Los ataques a la cadena de suministro de software se han vuelto más comunes, ya que los atacantes se dirigen cada vez más a herramientas de desarrollo confiables en lugar de a los usuarios finales.
En el incidente más reciente, los atacantes comprometieron un paquete de software confiable de Injective Labs para robar las credenciales de las billeteras de los desarrolladores.


¿Cómo se desarrolló el ataque al SDK de Injective?
El atacante cargó una versión maliciosa del SDK TypeScript, @injectivelabs/sdk-ts v1.20.21, a npm.

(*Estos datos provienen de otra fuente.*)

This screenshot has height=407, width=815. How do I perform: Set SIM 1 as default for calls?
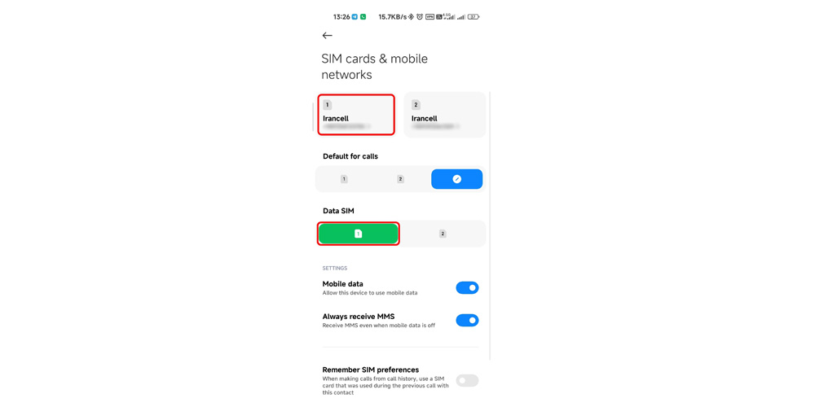(344, 179)
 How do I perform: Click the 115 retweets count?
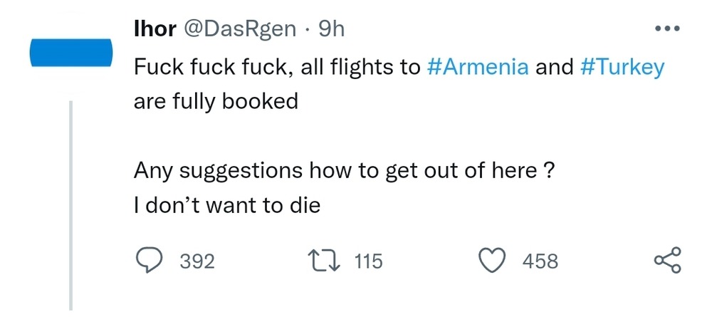click(368, 262)
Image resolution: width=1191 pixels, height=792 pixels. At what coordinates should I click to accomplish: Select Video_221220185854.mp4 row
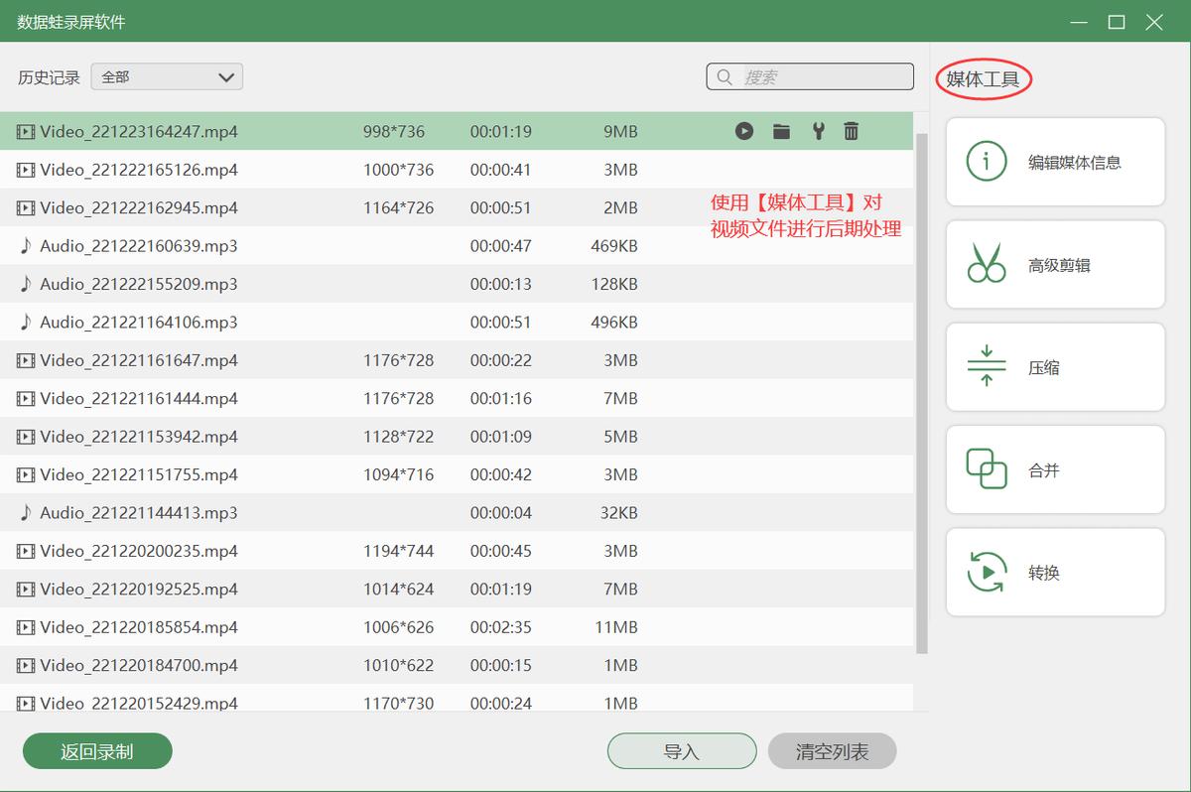coord(139,627)
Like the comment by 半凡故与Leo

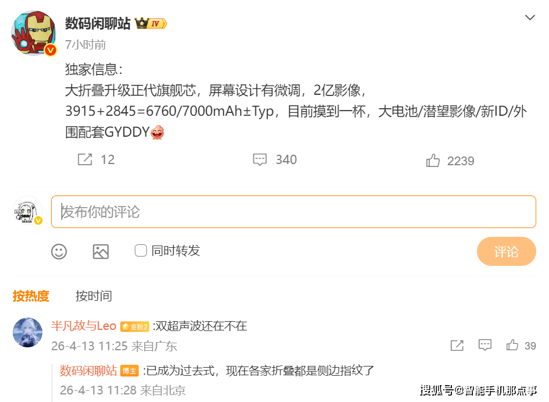[x=512, y=345]
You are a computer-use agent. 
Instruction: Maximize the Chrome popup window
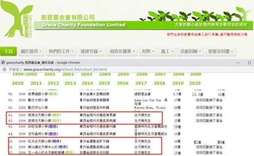coord(249,63)
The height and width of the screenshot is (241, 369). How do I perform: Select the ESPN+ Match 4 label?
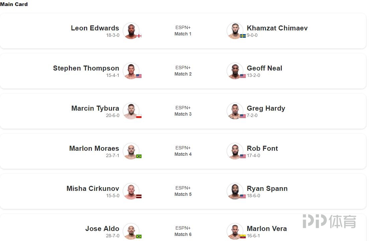(183, 151)
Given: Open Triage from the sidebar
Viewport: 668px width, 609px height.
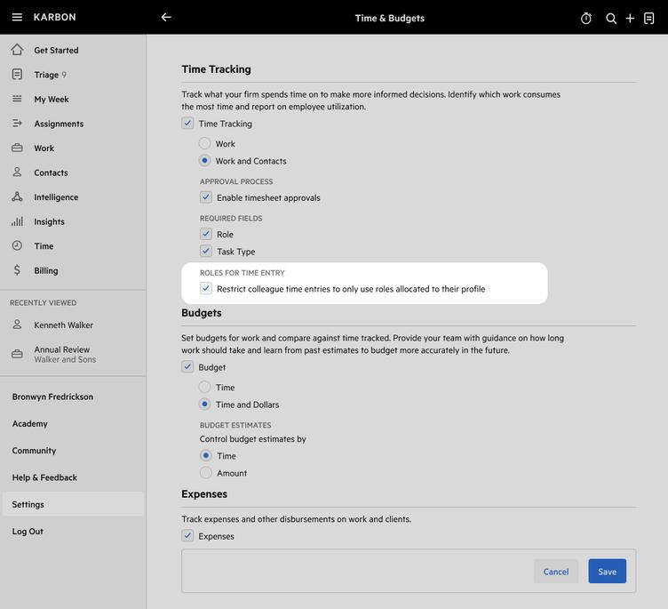Looking at the screenshot, I should tap(46, 75).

El paquete estaba diseñado para crear aplicaciones de Injective, generar billeteras y firmar transacciones.
Luego, el atacante obtuvo acceso a la cuenta de GitHub de un colaborador legítimo de Injective Labs y distribuyó confirmaciones (commits) maliciosas. Una rama de prueba se llamaba “test-backdoor-check”.
Bajo la apariencia de telemetría, el atacante publicó el paquete comprometido en npm.
En lugar de recopilar datos de uso, el malware extraía claves privadas y frases semilla mnemotécnicas. Esto les dio a los atacantes todo lo necesario para recrear y apoderarse de las billeteras de criptomonedas de las víctimas.
Además, el compromiso se propagó a través de dependencias transitivas en otros 17 paquetes adicionales de Injective que dependían del SDK.
La vulnerabilidad que condujo a la brecha
El código malicioso permaneció inactivo durante la instalación, lo que le ayudó a evadir la detección.
En su lugar, solo se ejecutaba cuando los desarrolladores utilizaban las funciones de generación de billeteras fromMnemonic o fromHex.
Ocurrieron alrededor de 50,000 descargas del paquete comprometido cada semana. Al menos otros 87 paquetes también dependían directamente de él.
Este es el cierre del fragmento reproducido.